Segment Open

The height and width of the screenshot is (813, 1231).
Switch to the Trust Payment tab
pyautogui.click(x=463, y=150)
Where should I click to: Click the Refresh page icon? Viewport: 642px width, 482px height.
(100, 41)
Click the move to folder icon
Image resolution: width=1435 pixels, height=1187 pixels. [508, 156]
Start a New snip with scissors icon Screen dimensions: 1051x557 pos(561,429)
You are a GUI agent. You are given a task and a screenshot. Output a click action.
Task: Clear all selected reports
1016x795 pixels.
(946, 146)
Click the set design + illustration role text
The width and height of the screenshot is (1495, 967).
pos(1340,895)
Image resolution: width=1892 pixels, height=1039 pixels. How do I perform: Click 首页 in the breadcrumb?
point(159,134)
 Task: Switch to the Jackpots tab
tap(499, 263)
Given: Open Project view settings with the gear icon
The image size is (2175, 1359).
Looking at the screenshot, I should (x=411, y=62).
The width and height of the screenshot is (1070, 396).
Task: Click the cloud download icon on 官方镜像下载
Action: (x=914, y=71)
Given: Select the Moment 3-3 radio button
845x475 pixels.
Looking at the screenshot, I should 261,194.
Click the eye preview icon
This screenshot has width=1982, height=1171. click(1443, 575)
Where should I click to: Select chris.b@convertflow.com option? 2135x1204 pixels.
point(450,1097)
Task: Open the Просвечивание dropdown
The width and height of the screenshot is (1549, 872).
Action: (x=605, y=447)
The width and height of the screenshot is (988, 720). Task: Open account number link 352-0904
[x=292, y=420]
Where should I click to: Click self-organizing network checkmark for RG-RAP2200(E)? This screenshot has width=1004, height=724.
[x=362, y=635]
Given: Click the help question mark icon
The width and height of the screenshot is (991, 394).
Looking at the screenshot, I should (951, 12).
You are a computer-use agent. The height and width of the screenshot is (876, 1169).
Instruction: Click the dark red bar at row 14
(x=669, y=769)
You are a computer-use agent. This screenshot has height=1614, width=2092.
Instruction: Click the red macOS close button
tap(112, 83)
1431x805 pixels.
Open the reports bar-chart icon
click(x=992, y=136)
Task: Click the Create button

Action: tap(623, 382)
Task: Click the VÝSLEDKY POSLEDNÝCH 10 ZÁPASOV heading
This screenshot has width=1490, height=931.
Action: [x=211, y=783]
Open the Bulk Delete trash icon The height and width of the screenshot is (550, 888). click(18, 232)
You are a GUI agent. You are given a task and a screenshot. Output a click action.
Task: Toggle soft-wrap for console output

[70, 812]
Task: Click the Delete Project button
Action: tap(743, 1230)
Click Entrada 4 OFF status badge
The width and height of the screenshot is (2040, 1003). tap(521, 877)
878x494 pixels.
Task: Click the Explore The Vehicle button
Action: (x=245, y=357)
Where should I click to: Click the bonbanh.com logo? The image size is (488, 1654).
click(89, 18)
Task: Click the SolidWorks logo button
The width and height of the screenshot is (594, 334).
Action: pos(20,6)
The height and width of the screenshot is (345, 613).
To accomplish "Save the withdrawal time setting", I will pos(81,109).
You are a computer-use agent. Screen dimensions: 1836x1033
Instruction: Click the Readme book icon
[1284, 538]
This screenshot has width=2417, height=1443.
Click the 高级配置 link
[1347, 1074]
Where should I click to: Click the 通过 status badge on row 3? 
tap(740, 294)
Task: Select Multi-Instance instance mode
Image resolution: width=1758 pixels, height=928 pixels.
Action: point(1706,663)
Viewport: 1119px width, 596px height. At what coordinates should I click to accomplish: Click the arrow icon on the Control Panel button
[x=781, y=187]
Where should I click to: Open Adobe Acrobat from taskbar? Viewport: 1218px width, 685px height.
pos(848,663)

Segment Closed

_Your goal:_
If a line in the entries contains "dimensions", copy it.

_Task answer:_
Start a New snip with scissors icon Screen dimensions: 1051x557 pos(561,429)
You are a computer-use agent. Screen dimensions: 1836x1033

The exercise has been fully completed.